In the end the asparagus adds a subtle sweetness but mostly texture and spats of color. The parsnip is only mildly detectable in the soup, but then again, you can add as much of it along with the potato as you wish. Leeks are a stealthy way to add velvety texture to a potage, because their delicate layers will blend up with that silkiness that is conspicuous if you just feel them while chopping. It’s a bit like sheets of cornsilk, underneath those thick outer sheaths. Try, if you can, not to opt for plain yellow onions, for that reason. But of course, that’s no hard and fast rule.
Potato, Leek & Parsnip Soup with Asparagus
(makes 4-6 servings)
2 large leeks, white and light green parts only, chopped
4 russet potatoes, peeled and chopped
1 parsnip, peeled and chopped
6 cups chicken or vegetable broth (preferably homemade)
6-8 stalks asparagus, trimmed of rough ends and sliced thinly on a bias
2 tablespoons butter (optional)
½ cup heavy cream or half-and-half (optional)
salt and white pepper to taste
Combine the chopped leeks, potatoes and parsnip in a pot and cover with the broth. Bring to a boil, then reduce to a simmer and cook, partially covered, at low heat for 45 minutes.
Using an immersion blender, blend the soup thoroughly until thick and smooth. Add water if desired for a thinner consistency. Return the soup to low heat and add salt and pepper to taste.

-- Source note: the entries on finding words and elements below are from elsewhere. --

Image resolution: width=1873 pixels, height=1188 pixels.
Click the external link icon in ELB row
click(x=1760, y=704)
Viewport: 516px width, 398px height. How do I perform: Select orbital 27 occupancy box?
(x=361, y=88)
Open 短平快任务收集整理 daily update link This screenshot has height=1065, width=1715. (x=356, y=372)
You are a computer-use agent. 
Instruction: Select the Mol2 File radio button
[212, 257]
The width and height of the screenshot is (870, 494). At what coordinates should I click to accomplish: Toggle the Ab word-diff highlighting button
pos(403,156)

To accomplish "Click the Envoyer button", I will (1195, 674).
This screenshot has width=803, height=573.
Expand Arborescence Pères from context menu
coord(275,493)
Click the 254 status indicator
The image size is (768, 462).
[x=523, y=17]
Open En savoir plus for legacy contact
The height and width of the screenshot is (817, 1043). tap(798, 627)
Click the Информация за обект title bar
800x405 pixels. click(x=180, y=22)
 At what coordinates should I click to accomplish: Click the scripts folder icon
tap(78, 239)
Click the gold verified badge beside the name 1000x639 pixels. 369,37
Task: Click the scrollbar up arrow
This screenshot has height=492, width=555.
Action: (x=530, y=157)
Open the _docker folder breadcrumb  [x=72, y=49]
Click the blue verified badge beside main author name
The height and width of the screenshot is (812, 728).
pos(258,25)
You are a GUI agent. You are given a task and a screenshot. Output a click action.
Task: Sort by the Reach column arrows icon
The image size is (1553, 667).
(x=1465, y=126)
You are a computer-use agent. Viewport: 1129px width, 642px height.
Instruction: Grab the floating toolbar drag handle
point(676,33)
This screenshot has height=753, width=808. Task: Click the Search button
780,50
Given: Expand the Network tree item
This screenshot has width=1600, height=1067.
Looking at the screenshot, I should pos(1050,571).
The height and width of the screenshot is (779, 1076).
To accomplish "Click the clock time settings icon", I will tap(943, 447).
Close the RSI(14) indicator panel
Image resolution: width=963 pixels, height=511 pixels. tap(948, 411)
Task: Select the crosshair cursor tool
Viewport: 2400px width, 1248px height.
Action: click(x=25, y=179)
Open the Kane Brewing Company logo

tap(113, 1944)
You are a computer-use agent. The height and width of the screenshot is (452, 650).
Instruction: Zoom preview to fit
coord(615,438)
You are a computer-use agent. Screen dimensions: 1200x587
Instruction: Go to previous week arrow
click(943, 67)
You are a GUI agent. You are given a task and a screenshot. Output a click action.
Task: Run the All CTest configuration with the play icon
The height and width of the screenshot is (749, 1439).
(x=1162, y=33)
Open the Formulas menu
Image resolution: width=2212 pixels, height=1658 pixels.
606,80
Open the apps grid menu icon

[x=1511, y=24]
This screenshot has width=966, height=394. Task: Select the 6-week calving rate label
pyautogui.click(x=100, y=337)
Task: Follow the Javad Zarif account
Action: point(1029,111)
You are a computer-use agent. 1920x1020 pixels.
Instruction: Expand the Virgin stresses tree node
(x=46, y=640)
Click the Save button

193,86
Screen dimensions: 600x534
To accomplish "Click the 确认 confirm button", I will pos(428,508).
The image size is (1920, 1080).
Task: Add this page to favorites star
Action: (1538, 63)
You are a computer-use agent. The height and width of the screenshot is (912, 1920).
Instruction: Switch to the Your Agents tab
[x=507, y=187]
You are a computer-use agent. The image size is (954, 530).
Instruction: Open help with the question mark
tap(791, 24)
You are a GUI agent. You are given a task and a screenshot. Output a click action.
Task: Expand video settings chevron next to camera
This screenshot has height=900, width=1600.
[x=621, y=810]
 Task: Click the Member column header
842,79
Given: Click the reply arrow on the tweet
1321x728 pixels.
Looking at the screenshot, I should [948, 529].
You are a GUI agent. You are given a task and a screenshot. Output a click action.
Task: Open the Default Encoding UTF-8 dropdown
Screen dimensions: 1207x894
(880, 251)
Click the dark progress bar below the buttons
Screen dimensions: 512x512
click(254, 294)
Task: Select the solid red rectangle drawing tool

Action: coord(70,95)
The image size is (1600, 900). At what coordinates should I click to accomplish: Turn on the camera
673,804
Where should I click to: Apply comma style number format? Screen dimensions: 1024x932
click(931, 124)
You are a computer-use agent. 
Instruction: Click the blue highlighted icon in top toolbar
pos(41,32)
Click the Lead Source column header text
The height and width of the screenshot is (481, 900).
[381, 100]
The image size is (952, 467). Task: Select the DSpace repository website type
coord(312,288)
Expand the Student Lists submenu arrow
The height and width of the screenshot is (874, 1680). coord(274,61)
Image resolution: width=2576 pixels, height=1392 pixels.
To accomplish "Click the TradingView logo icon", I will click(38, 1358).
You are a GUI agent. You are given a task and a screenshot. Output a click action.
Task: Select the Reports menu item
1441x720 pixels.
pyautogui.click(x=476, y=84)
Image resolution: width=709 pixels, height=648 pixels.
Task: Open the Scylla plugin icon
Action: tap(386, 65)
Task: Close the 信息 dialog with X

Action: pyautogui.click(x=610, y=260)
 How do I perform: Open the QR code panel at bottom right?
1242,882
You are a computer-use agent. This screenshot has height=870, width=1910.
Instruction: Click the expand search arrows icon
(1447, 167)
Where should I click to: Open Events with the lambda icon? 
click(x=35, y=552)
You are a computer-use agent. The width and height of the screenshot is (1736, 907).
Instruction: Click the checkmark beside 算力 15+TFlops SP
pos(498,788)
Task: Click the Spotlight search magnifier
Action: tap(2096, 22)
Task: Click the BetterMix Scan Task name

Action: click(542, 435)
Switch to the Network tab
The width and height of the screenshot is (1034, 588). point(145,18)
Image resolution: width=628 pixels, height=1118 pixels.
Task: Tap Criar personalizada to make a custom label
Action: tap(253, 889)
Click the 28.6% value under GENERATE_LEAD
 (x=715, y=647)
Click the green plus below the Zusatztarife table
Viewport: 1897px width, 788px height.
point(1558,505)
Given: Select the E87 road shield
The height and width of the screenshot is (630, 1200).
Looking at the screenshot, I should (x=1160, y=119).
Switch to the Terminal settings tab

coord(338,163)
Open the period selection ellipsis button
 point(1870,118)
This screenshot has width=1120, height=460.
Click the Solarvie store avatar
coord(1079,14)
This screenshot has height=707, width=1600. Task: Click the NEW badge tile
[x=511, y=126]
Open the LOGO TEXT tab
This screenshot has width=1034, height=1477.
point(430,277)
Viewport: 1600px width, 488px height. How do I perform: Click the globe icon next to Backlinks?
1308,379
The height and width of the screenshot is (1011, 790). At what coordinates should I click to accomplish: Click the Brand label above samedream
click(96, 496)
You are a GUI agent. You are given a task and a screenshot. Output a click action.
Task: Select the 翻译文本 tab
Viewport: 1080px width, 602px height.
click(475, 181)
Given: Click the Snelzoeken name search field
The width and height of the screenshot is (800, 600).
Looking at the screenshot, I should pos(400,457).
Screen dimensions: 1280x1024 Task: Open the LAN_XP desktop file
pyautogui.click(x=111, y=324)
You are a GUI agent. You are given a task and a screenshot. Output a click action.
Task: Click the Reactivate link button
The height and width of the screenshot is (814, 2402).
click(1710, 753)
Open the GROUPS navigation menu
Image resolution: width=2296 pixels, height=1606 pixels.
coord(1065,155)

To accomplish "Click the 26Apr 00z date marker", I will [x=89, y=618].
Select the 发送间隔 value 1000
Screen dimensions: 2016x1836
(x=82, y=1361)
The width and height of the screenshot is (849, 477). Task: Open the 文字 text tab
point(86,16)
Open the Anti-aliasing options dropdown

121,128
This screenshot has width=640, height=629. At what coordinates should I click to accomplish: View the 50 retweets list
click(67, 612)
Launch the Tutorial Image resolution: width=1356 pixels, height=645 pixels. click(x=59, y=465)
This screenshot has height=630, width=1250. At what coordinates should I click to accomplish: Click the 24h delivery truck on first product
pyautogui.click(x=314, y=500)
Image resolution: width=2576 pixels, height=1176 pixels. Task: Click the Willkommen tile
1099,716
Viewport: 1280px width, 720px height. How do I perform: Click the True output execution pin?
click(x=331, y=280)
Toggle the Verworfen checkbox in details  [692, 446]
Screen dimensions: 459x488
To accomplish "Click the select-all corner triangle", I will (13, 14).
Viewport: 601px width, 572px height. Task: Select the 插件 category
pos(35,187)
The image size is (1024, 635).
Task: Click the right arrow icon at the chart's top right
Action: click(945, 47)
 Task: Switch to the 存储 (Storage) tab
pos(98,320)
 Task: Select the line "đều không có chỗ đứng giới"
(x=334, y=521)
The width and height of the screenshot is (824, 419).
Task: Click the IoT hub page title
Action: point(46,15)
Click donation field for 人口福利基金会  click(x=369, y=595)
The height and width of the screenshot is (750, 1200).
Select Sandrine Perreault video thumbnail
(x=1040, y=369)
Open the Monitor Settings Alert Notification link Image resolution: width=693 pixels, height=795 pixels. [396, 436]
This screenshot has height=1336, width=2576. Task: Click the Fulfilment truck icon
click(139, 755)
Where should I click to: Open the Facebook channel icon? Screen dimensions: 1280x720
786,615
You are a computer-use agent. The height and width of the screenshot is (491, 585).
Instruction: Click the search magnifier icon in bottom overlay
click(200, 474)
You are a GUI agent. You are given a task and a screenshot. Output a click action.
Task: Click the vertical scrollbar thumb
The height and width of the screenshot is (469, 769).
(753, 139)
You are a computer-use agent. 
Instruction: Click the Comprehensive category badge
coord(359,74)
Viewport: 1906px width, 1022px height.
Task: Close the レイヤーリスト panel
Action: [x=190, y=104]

Drop in the asparagus and stir in the optional butter and/or cream. Remove from heat, and either serve immediately warm, or let cool and chill in the refrigerator for a few hours before serving (or up to a few days).
(for 4-6 servings)
2 leeks (from a $3 bunch of 4): $1.50
4 potatoes (at $1/lb): $1.50
1 parsnip (at $1/lb): $0.50
6 cups homemade stock: $2.00
2 Tb butter (at $6/lb): $0.37
1/2 bunch asparagus: $2.00
Four brownie points: This soup is also very flexible when it comes to health and dietary concerns—opt for chicken broth and optional dairy for more richness, or make it completely vegan. It’s still potato, leek and parsnip soup, and you can even fill up on it for a full meal. The root veggies will help provide fiber and potassium, while the asparagus will pitch in for antioxidants and many minerals.
Eight maple leaves: as a plant-based (or almost plant-based) soup using seasonal ingredients only (at least now), it’s a win-win when it comes to health and the environment. Plus, using up leftover or old ingredients in your fridge (like the parsnip) is a plus, and soups are very handy for that.